## SELECTED EXTRACT
>>>
Coevolutionary arms races between bacteria and bacteriophage

Abstract

We propose a computational and theoretical framework for analyzing rapid coevolutionary dynamics of bacteriophage and bacteria in their ecological context. Bacteriophage enter host cells via membrane-bound surface receptors often responsible for nutrient uptake. As such, a selective pressure will exist for the bacteria to modify its receptor configuration and, in turn, for the phage to modify its tail fiber. A mathematical model of these trait adaptations is developed by using the framework of adaptive dynamics. Host strains differ in their efficiency of resource uptake and resistance to phage, whereas phage strains differ in their host preference for adsorption. We solve the evolutionary ecology model and find the conditions for coevolutionary branching and relevant dimensionless parameters leading to distinct quasispecies. We confirm these calculations using stochastic Monte Carlo simulations of populations evolving in a chemostat with fixed washout rate and inflow resource density. We find that multiple quasispecies of bacteria and phage can coexist in a homogeneous medium with a single resource. When diversification occurs, quasispecies of phage adsorb effectively to only a limited subset of the total number of quasispecies of bacteria, i.e., functional differences between quasispecies arise endogenously within the evolutionary ecology framework. Finally, we discuss means to relate predictions of this model to experimental studies in the chemostat, using the model organisms Escherichia coli and the virulent strain of lambda phage.

Fig. 1.

A schematic of the linkages between the ecological model of population dynamics, the trait model describing resource uptake and adsorption of phage, and the theoretical and numerical approaches for analyzing the evolutionary ecology. Note that adaptive dynamics is the limit of the evolutionary ecology in the small-mutation limit, results from which are combined with biological parameters to guide stochastic simulations of coevolutionary dynamics of bacteriophage and bacteria in the chemostat.
<<<
## GIVEN RECORDS
>>>
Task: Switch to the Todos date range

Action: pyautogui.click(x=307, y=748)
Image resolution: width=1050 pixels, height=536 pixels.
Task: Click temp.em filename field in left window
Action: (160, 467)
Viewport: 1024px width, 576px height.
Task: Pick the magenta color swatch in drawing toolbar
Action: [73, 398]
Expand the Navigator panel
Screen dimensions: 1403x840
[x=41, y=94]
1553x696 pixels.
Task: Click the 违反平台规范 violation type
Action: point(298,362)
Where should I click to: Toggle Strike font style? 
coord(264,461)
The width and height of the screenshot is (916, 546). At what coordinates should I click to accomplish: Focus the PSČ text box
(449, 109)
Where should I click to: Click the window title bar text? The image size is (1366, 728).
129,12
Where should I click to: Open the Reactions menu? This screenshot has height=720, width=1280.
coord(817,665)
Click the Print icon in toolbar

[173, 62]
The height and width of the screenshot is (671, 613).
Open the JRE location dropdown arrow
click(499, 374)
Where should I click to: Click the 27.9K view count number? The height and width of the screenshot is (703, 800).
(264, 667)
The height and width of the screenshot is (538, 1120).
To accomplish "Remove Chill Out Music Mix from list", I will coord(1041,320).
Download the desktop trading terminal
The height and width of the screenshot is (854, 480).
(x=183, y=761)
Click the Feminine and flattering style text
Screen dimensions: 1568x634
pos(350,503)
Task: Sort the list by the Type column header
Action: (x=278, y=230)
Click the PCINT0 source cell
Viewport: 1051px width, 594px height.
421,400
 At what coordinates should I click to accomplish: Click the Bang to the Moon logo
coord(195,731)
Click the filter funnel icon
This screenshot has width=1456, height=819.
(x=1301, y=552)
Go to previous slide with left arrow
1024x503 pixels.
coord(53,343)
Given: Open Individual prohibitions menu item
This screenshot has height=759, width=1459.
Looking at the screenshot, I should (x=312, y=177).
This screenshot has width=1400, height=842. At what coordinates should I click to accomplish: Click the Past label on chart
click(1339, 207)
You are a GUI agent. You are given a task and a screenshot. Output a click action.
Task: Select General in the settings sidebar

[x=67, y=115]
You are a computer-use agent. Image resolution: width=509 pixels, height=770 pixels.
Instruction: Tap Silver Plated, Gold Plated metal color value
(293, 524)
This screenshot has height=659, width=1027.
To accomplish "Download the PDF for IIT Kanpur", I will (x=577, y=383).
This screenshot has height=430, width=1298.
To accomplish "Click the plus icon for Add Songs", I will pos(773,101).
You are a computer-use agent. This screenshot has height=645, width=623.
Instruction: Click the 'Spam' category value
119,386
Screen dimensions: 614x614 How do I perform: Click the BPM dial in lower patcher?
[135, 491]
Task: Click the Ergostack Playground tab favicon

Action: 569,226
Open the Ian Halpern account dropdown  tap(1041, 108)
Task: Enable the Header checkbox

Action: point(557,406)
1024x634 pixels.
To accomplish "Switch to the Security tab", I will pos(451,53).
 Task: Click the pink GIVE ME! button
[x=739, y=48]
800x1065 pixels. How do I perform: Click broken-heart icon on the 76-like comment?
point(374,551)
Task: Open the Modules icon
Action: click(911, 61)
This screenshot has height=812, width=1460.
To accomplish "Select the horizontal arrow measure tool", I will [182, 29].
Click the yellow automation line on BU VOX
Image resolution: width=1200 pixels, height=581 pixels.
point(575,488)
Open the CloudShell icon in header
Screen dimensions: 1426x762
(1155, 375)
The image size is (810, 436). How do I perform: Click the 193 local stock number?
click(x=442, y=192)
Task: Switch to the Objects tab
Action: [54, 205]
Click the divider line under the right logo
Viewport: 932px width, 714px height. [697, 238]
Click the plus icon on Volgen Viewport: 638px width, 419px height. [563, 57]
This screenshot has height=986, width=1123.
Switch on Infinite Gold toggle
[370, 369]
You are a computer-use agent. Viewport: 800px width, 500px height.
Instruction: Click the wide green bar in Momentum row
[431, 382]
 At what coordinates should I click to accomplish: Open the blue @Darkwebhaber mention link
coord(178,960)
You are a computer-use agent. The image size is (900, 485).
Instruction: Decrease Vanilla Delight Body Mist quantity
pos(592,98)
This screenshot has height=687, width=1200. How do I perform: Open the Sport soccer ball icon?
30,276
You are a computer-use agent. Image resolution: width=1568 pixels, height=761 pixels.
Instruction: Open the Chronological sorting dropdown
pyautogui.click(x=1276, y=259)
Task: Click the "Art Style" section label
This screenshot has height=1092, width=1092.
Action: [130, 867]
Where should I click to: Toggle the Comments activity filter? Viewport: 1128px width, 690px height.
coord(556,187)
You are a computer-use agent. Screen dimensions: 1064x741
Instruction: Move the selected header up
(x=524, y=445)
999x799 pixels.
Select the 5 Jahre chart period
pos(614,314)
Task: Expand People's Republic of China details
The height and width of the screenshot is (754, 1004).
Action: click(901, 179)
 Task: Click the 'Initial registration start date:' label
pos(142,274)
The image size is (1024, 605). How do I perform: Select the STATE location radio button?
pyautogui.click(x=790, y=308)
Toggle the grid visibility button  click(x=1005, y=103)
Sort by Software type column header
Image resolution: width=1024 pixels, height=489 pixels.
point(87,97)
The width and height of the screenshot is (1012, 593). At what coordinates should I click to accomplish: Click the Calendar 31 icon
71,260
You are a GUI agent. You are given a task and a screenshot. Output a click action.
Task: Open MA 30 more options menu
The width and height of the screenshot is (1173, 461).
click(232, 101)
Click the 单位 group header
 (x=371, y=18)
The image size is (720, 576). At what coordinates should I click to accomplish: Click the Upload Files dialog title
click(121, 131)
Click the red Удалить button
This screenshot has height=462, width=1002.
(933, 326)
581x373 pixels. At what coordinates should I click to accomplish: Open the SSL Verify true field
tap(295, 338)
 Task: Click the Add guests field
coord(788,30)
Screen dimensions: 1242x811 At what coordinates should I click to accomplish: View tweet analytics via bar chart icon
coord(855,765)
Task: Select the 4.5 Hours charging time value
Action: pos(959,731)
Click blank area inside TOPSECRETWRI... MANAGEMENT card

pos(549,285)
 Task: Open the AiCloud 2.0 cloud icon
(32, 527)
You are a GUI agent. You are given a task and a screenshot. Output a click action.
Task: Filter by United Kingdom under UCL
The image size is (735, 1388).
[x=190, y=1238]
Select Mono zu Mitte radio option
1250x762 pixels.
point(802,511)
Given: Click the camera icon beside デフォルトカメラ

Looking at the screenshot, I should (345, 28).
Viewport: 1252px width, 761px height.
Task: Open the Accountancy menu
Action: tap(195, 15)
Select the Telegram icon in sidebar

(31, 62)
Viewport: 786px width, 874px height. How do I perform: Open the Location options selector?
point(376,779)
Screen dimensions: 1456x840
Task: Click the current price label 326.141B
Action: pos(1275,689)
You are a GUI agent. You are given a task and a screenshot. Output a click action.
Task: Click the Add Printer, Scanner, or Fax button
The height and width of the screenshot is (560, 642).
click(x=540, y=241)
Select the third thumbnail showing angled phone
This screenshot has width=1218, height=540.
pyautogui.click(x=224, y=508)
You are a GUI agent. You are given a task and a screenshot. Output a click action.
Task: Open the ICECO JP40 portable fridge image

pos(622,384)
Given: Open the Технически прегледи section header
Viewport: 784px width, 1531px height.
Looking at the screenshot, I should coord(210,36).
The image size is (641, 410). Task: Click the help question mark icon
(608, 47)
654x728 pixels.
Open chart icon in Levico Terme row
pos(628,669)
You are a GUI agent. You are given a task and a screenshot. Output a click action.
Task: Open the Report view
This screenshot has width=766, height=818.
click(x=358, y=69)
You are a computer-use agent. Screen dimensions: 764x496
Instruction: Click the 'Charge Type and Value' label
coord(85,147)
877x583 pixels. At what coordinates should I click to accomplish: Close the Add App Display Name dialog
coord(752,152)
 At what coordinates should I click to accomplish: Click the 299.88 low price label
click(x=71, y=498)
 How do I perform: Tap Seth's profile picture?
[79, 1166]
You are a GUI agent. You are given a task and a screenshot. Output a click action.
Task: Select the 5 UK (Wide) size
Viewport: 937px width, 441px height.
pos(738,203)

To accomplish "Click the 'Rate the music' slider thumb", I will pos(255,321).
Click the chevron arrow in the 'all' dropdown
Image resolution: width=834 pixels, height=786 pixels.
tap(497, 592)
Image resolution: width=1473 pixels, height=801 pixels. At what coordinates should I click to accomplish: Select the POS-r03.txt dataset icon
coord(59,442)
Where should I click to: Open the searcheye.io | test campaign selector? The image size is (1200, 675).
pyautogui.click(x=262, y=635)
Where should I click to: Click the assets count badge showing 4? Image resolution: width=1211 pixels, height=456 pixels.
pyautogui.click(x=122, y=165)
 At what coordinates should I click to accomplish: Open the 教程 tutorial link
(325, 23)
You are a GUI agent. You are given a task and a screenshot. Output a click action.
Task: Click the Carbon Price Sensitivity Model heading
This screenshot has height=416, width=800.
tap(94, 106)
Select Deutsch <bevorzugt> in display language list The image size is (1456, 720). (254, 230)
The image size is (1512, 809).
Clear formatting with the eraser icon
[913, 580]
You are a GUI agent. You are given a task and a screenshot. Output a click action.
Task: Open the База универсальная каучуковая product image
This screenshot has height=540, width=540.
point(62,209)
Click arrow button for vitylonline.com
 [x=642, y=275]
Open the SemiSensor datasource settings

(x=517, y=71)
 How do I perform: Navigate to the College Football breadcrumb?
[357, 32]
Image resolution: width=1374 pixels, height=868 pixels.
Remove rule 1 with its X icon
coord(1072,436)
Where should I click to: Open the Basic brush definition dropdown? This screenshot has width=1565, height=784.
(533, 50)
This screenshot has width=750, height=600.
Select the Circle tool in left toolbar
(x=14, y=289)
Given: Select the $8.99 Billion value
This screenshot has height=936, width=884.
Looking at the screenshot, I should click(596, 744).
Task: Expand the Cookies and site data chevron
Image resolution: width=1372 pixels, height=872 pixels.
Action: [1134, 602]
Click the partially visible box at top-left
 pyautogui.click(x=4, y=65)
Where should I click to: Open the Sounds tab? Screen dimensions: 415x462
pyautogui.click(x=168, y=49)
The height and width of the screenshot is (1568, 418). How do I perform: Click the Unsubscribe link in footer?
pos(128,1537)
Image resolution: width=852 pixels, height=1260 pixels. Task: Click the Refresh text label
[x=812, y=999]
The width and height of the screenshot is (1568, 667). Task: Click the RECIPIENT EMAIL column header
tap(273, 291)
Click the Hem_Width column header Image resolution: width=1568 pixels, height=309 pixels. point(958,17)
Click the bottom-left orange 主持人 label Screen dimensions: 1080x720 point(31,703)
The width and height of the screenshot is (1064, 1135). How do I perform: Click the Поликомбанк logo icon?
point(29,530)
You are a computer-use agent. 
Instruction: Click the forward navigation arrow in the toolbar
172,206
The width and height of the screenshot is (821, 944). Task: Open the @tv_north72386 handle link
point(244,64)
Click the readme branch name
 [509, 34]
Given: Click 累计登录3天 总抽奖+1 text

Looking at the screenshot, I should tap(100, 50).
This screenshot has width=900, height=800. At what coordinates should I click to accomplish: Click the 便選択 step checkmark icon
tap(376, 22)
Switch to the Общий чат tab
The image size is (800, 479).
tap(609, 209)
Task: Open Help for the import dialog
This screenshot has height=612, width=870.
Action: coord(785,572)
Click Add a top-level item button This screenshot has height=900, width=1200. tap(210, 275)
<<<
## LIST OF TASKS
a. Which model organisms does the bacteria–phage coevolution text name for relating the model's predictions to chemostat experiments?
b. Write out the stretch of the bacteria–phage coevolution text from "A schematic of" through "in the chemostat.".
c. Continue the bacteria–phage coevolution text from the point where it stops.
The records were taken from a different source than the bacteria–phage coevolution text.

## WRITTEN RESPONSES
a. Escherichia coli and the virulent strain of lambda phage.

b.
A schematic of the linkages between the ecological model of population dynamics, the trait model describing resource uptake and adsorption of phage, and the theoretical and numerical approaches for analyzing the evolutionary ecology. Note that adaptive dynamics is the limit of the evolutionary ecology in the small-mutation limit, results from which are combined with biological parameters to guide stochastic simulations of coevolutionary dynamics of bacteriophage and bacteria in the chemostat.

c.
Fig. 2.

An evolutionary-rate controlled switch between cyclical trait changes and convergence to the fixed point (0, 0) in a dimensionless x - y trait-space domain (40). The coupled ordinary differential equations of Eqs. 4 and 5 were numerically integrated with ξ_n/ξ_v = 4, ϕ₀V_c/ω = 0.25, along with k_n/k_v = 6.25 (dashed) and k_n/k_v = 4.56 (solid).

Fig. 3.

Results from stochastic simulations of an evolutionary chemostat model with parameters as described in Table 1. In this case, the ratio of the stable uptake range of hosts to the host-range of phage, ξ_n/ξ_v, varies from 2 to 3.6. The dimensionless ratios are ϕ₀V_c/ω = 0.25 and k_n/k_v = 0.056. The y axis depicts the steady-state trait values for bacteria (circles) and phage (diamonds). The depicted strains are those with at least 1% of the total bacteria or phage population, respectively. A succession of bifurcations leading to multistrain coexistence is shown. The strains group naturally into distinct clusters of quasispecies.

Fig. 4.

Results from stochastic simulations of an evolutionary chemostat model with parameters as described in Fig. 3 using ξ_n/ξ_v = 3.6. Relative population density of bacteria N (circles) and phage V (diamonds) are plotted as a function of their trait values, x and y respectively. There are three quasispecies of bacteria and three of phage, despite the presence of 27 bacteria strains and 185 phage strains.